GARLAND, Texas — Protesters holding signs against Shariah Law and the Islamic State shouted "go back home" toward Muslims as their cars crept past to enter the "Stand with the prophet against hate and terror" event that aims to "challenge growing Islamophobia in American society," which was held less than two weeks after Parisians' lives were rattled by terrorist attacks committed by radical Islamic jihadists that left 17 people dead.
For the hundreds of protesters who traveled near and far to counter what they see as encroaching Islamization in Europe, Canada and the United States, their fears are justified. Many Muslims, however, expressed deep concerns about the vicious verbal attacks that were shouted against them, and said their hope is for unity and understanding in their communities where some see them as nothing more than a potential terror threat.
According to the "Stand with the prophet" conference website, one objective of Saturday's event was to raise money to build a Strategic Communication Center "for the Muslim community, which will develop effective responses to anti-Islamic attacks, as well as to train young Muslims in media."
"This is not an event. It is the beginning of a movement. A movement to defend prophet Muhammad, his person, and his message," the website continued, claiming that "Hate groups in the U.S. have invested at least $160 million dollars to attack our prophet and Islam. ... While the U.S. is where this hate machine is based, Islamophobia is causing problems all around the world. Today, six European countries: Denmark, Poland, Iceland, Norway, Sweden and Switzerland, have put a ban on 'halal.' Three countries, including France, have put a ban on hijab; and in Switzerland, Muslims cannot build a minaret."
Sara Legvold, who drove to the venue from within the state to protest against the event and its message, said she did so to defend the freedom of speech. "Christians are being banned from every public venue because of this imagined separation of church and state, yet every time we turn around we have the Muslims being accommodated in every way, shape and form — even through halal food in our public school cafeterias."
"This event," she said, "is pushing for Shariah Law in our country and to silence our voices. That's what this is all about — it's a conference to figure out how they can silence their opposition and shut down out First Amendment right to insult Muhammad. I normally don't insult people, but I still stand by the right for someone to do that without being beheaded, murdered or having a fatwa put on their head."
Ruben Israel, who's been a street preacher for 35 years and is a member of Bible Believers, which has 74 chapters nationwide, told The Christian Post on Saturday that he wasn't protesting any particular speaker, but the entire event, which he says was held in an attempt to deceive people into believing that Islam is a tolerant religion.
"I'm here like any red blooded, God-fearing Christian should be. You have an event like this, where they're trying to say Muslims are tolerant people — that's not true. Let's face it; what happened in France is because of Muslims. I'm not here to sing 'Kum Ba Ya,' I'm here to draw a line in the sand.

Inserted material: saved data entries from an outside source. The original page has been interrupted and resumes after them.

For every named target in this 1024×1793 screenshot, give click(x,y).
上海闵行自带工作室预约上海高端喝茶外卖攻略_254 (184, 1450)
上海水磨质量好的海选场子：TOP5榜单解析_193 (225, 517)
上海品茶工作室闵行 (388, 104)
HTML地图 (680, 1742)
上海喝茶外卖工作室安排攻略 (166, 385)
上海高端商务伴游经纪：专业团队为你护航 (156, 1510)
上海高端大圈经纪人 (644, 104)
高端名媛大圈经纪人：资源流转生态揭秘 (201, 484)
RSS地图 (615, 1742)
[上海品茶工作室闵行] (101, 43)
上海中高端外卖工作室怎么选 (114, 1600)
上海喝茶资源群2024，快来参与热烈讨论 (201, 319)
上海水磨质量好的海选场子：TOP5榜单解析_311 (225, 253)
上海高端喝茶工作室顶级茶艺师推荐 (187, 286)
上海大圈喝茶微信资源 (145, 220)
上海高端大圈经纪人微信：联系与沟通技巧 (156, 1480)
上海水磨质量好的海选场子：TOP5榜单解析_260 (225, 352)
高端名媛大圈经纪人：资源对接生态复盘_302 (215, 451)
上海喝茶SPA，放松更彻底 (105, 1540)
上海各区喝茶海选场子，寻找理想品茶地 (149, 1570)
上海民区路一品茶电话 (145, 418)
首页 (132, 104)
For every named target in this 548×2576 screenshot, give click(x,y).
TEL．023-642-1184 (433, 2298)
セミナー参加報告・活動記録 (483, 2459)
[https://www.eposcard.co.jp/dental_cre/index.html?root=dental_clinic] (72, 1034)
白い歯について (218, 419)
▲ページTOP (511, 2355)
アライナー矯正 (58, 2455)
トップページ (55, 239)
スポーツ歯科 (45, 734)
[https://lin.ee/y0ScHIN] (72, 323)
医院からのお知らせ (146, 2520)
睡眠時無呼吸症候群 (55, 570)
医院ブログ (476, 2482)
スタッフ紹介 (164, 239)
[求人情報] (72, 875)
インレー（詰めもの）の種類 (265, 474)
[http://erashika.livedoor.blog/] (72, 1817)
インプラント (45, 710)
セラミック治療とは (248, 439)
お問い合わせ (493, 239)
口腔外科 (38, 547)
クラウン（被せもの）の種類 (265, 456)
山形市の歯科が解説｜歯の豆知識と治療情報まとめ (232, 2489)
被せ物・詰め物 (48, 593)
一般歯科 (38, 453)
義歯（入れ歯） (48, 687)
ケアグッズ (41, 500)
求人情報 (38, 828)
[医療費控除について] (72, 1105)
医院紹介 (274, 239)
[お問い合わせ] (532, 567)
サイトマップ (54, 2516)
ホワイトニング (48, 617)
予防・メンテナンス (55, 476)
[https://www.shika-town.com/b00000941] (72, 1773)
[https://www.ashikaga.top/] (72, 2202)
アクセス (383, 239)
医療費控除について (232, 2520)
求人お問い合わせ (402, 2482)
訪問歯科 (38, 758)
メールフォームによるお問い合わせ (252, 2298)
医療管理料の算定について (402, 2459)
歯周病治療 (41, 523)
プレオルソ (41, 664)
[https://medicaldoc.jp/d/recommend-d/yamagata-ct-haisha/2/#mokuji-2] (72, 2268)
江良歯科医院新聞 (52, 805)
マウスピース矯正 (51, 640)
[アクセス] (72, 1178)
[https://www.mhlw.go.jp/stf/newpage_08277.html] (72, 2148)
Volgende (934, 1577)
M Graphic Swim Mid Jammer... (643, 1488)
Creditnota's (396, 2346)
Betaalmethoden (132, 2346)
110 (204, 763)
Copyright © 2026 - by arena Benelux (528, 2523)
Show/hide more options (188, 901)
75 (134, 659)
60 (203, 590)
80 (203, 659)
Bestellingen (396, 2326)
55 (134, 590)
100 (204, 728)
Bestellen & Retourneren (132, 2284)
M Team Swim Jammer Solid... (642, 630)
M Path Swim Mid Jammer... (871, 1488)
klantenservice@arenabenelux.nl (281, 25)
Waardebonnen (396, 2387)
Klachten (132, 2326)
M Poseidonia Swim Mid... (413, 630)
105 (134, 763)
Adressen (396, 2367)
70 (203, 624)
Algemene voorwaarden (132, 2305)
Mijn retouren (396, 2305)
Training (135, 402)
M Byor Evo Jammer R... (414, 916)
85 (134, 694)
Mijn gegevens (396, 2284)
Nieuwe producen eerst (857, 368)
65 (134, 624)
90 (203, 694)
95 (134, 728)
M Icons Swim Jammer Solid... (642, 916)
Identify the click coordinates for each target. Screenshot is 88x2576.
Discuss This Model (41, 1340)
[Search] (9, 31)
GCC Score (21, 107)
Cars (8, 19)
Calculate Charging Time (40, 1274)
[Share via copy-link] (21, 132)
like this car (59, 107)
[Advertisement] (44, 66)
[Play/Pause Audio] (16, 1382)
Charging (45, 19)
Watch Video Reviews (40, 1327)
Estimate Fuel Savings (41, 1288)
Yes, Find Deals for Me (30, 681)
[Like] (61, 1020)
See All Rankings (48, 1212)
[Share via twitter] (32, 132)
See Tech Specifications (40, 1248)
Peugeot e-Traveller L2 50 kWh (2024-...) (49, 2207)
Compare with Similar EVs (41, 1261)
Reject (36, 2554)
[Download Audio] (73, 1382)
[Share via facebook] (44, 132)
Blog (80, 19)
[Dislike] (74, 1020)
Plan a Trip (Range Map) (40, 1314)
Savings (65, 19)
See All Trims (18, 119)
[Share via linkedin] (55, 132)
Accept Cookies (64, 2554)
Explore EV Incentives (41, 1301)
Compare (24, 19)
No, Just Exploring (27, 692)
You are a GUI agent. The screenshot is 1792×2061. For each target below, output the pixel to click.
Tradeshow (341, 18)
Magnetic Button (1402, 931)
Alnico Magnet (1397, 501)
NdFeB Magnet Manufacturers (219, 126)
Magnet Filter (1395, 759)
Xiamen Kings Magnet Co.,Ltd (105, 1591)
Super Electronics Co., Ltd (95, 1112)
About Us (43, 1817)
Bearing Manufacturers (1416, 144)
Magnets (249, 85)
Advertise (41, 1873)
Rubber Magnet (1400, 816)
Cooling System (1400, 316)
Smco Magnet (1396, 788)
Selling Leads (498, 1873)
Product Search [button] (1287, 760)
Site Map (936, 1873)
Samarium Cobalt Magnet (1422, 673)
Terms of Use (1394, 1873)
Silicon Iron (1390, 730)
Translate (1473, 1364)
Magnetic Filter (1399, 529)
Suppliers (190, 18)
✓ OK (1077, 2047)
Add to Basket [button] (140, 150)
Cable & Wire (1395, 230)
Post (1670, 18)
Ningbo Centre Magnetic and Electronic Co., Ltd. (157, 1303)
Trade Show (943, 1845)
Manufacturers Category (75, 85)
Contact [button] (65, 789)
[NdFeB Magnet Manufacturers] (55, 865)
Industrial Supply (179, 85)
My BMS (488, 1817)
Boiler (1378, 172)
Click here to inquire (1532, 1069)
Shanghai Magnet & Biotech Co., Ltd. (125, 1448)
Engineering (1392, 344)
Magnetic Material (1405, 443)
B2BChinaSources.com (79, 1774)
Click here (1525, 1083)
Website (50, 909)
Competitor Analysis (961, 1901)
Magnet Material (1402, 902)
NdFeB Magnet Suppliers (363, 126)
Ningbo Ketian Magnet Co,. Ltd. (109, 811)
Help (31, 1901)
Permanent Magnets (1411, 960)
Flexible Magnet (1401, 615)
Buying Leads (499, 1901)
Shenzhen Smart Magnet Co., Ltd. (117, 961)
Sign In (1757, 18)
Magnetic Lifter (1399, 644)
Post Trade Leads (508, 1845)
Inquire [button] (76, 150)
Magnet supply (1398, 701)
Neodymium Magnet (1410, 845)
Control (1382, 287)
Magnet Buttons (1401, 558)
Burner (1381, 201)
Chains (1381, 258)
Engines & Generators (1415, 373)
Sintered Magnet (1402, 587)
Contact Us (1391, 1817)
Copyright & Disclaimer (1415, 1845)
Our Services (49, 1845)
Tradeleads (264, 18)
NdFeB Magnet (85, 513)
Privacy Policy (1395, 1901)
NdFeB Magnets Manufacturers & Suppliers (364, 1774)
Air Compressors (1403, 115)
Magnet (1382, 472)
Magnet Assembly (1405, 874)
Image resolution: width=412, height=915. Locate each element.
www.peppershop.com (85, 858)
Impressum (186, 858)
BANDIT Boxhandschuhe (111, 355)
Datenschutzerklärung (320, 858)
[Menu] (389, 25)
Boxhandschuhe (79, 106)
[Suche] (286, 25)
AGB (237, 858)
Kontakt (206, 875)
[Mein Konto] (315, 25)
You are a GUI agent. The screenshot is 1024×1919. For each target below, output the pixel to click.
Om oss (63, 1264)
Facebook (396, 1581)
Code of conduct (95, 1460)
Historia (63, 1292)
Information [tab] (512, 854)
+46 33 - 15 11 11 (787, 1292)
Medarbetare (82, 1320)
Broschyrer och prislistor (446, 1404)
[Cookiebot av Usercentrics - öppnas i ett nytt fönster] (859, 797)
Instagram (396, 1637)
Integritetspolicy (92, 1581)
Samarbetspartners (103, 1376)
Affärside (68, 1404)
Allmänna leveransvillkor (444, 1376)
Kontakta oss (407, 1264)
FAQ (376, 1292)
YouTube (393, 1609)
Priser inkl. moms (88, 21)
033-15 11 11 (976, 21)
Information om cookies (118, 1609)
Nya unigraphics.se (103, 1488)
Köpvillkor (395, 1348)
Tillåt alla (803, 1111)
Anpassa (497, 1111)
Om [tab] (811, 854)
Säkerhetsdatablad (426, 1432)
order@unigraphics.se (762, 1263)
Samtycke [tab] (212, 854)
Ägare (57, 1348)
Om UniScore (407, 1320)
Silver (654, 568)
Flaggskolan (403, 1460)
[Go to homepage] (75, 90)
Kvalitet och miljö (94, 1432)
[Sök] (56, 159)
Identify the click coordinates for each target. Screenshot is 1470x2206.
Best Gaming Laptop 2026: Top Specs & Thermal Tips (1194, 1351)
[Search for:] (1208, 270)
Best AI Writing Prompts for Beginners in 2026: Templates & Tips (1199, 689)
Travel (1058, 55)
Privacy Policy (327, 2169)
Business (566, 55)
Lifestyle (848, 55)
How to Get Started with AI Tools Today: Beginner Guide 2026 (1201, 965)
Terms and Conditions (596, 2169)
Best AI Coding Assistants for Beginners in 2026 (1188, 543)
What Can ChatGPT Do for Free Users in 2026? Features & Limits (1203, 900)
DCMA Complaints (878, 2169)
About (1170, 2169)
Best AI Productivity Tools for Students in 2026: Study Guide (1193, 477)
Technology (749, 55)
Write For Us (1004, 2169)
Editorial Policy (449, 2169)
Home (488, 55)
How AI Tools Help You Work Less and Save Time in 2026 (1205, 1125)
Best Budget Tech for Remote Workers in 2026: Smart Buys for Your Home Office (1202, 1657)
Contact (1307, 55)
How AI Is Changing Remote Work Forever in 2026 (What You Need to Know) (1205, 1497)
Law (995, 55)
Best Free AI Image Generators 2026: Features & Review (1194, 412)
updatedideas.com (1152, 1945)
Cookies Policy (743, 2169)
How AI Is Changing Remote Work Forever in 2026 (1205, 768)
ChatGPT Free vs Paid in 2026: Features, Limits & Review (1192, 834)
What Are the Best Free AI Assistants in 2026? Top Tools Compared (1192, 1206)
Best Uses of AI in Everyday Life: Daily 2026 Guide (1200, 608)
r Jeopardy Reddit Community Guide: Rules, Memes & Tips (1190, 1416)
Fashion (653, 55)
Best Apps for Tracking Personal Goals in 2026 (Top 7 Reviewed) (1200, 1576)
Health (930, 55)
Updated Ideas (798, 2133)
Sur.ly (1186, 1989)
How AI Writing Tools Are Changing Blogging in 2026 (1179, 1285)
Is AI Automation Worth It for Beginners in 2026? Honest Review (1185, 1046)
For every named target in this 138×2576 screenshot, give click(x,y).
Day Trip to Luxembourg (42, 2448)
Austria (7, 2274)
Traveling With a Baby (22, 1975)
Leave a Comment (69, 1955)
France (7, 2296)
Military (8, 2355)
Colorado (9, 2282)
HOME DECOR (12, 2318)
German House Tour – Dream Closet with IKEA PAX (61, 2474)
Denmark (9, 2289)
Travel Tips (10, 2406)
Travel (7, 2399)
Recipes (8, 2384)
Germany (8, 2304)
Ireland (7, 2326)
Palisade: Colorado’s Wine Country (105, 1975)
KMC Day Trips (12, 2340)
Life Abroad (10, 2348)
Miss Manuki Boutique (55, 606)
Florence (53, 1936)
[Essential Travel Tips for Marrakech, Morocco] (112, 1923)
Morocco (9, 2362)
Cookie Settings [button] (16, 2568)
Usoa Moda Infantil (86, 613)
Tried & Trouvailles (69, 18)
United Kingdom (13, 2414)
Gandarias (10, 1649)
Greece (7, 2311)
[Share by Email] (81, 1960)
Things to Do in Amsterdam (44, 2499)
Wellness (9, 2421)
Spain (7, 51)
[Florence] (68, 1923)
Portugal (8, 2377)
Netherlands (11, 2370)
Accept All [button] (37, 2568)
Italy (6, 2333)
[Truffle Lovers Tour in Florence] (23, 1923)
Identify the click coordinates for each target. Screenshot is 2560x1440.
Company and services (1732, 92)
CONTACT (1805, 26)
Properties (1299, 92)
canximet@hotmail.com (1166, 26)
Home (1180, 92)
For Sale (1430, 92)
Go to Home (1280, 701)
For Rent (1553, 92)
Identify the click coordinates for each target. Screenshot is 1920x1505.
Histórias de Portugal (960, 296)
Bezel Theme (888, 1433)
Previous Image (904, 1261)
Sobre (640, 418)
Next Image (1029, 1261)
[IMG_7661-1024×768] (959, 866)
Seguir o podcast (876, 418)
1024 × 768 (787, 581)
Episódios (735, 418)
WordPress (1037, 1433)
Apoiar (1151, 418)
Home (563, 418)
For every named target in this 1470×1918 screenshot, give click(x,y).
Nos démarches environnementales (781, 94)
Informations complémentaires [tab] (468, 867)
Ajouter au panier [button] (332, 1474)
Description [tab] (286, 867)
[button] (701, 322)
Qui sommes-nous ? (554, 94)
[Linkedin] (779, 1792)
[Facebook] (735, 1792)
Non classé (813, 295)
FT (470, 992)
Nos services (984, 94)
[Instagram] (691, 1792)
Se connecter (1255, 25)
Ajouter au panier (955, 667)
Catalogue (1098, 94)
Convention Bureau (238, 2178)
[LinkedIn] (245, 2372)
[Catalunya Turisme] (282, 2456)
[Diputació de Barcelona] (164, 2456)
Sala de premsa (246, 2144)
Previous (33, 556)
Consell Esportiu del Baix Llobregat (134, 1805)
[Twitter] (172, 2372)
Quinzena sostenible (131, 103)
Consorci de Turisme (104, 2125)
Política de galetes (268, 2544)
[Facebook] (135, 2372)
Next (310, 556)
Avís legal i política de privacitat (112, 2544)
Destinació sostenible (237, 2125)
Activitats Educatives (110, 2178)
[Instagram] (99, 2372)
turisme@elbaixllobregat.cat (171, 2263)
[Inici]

They hold an American flag in one hand and a dagger in the other hand."
The five speakers at the event included: Kristiane Backer, author of From MTV to Mecca; Imam Alauddin El-Bakri, a founding member of the Inner City Muslim Action Network; Imam Abdul Malik Mujahid, founding chairman of Sound Vision Foundation; Georgetown University professor John Esposito, founding director of the school's Prince Alwaleed Bin Talal Center for Muslim-Christian Understanding; and controversial New York-based Imam Siraj Wahhaj, who was an alleged "co-conspirator" in the 1993 World Trade Center bombings.
"Wahhaj was once listed by prosecutor Andy McCarthy as an unindicted person who may have been an alleged co-conspirator in the deadly 1993 terror bombing of the World Trade Center," Fox News reports. "In 1995, Wahhaj, a U.S.-born Muslim convert, provided supportive testimony for Omar Abdel-Rahman, the 'blind sheik' who later received a life sentence for his role in the plot to blow up city landmarks."
Israel told CP that he's traveled to several countries throughout the West that have sizeable Muslim populations, such as France and Canada, and behind the scenes people tell him that they "regret giving them the freedom that they have."
"Freedom is good, but you have to earn it," he asserted. "These people despise this country. Everywhere Islam goes, it's bad news — crime, murder and destruction. Detroit, Michigan, is a perfect example. Once a God-blessed city, it's now almost cursed soil because of this religion."
Israel added that he cautions Christians not to believe that the two religions are the same. "We're not the same. At least we need to understand that. Their religion is one of hatred."
"They don't like our free speech. And understand, if free speech goes, freedom of the press is next, owning a gun is next. It's a domino effect. You don't like the way we have free speech, which they don't, freedom of the press would be next — France is very familiar with that," he argued.